◆ **Supplied material**
■ ■ ■

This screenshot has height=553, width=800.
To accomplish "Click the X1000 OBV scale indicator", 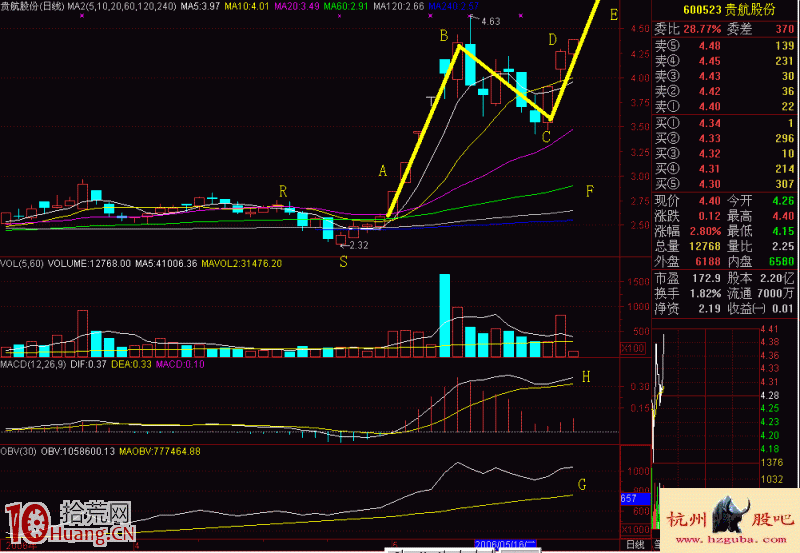I will pos(635,529).
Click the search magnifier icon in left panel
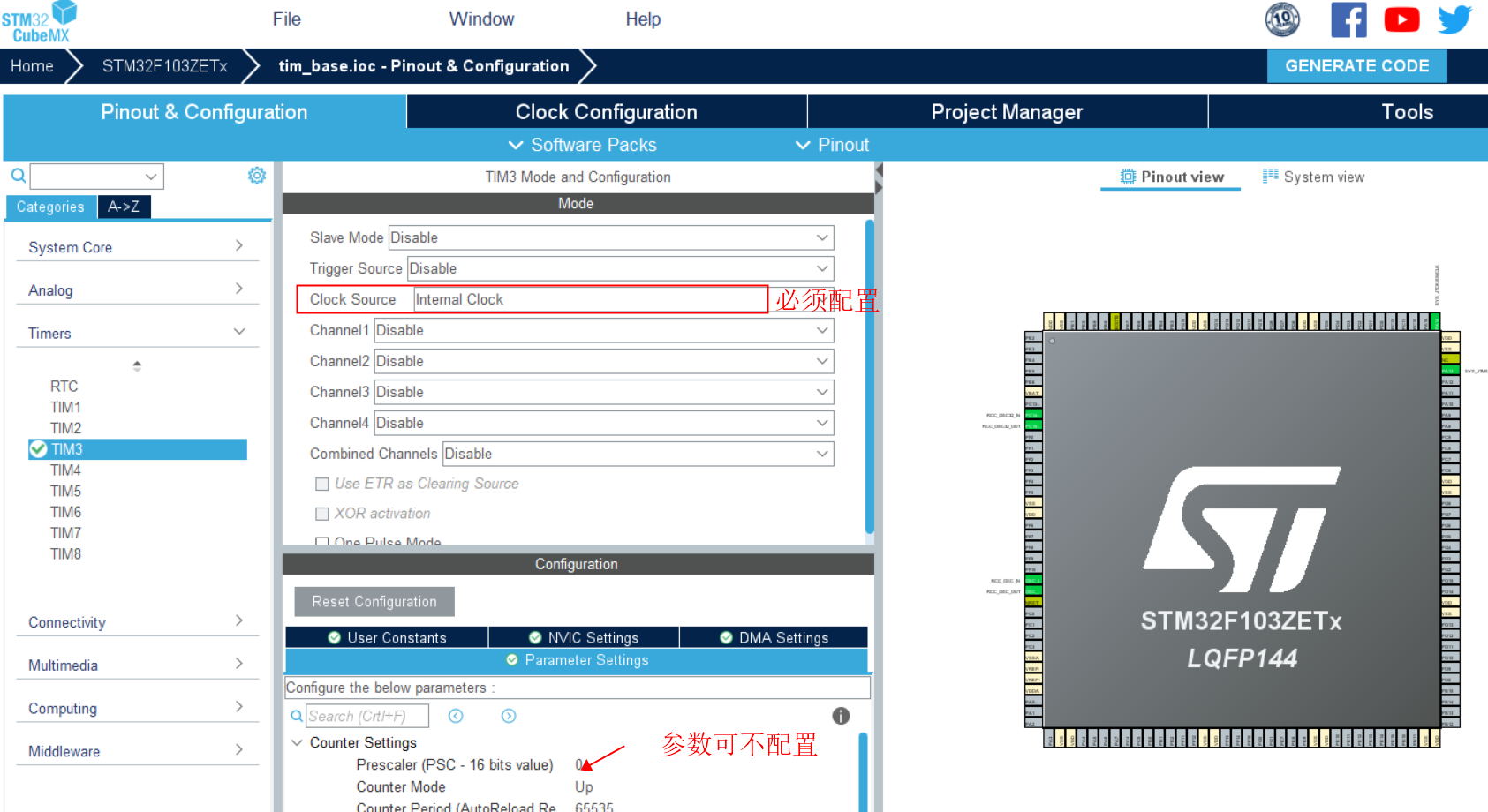The width and height of the screenshot is (1488, 812). pyautogui.click(x=18, y=176)
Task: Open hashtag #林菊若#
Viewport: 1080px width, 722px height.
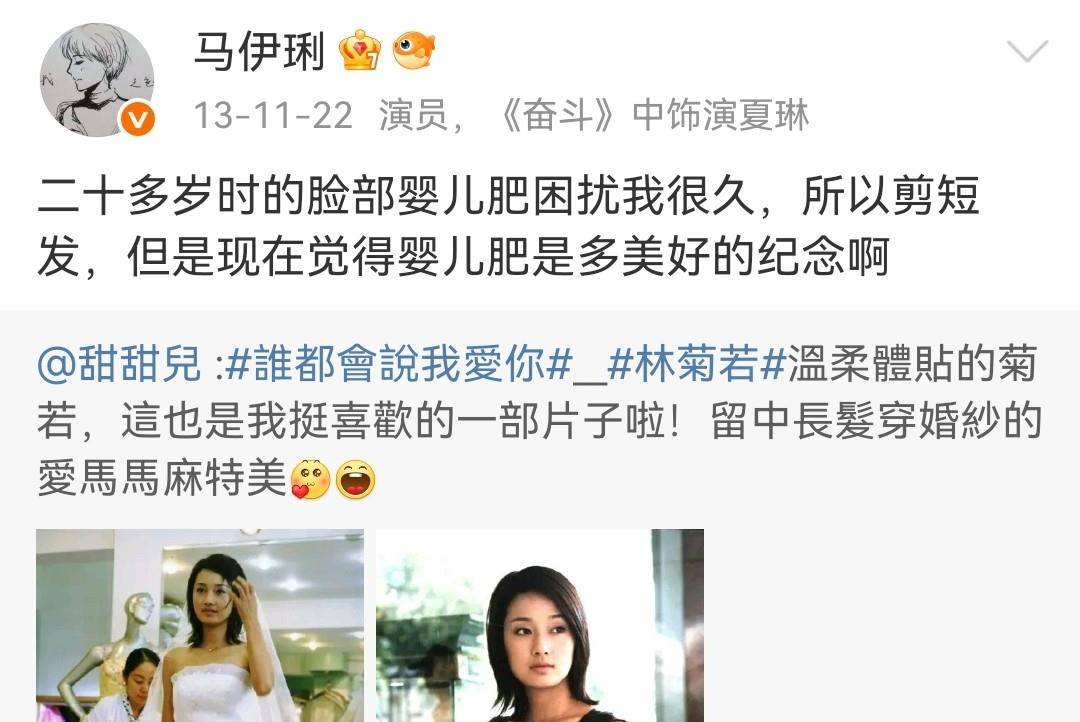Action: pos(697,364)
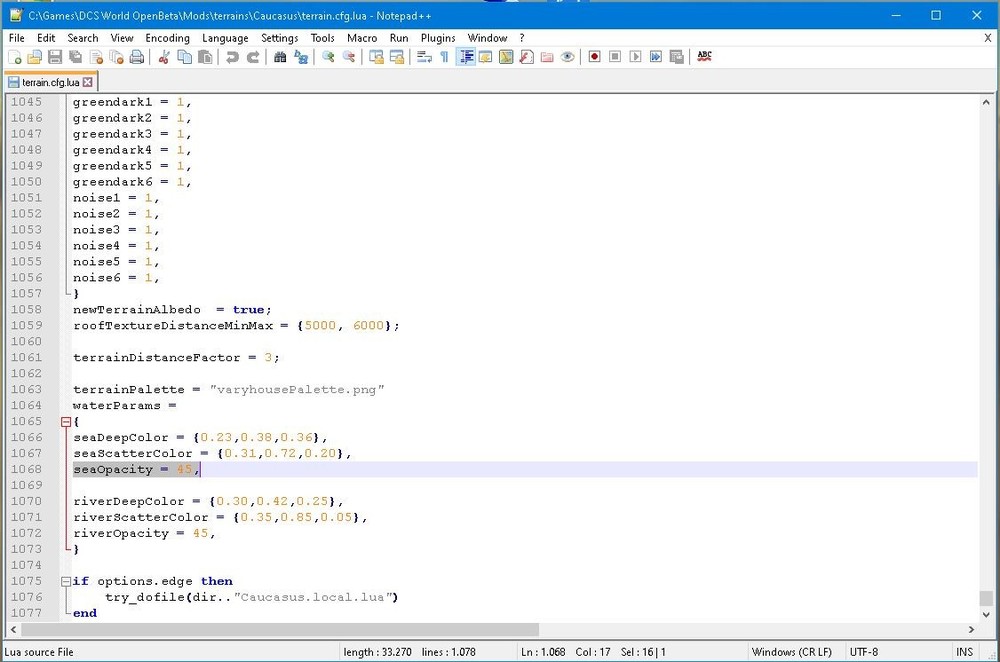Collapse the 'if options.edge' fold marker

65,581
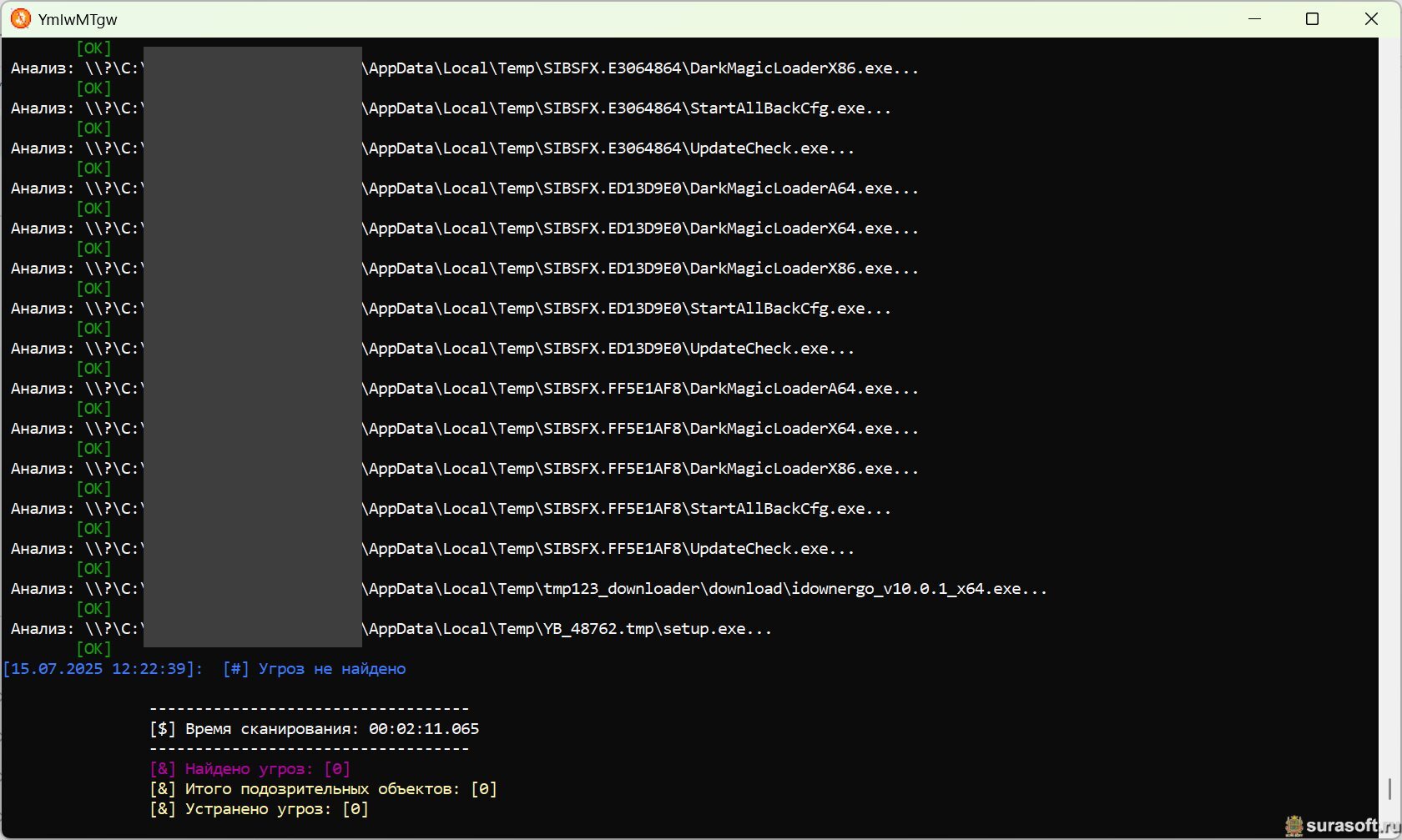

■ ■ ■

Please copy the rows from the line containing "Click the search magnifier icon in left panel" through the end of the rows, both included, leaving out the pictures.

Click the search magnifier icon in left panel
The width and height of the screenshot is (1488, 812). pyautogui.click(x=18, y=176)
Task: Open hashtag #林菊若#
Viewport: 1080px width, 722px height.
Action: pos(697,364)
Collapse the 'if options.edge' fold marker

65,581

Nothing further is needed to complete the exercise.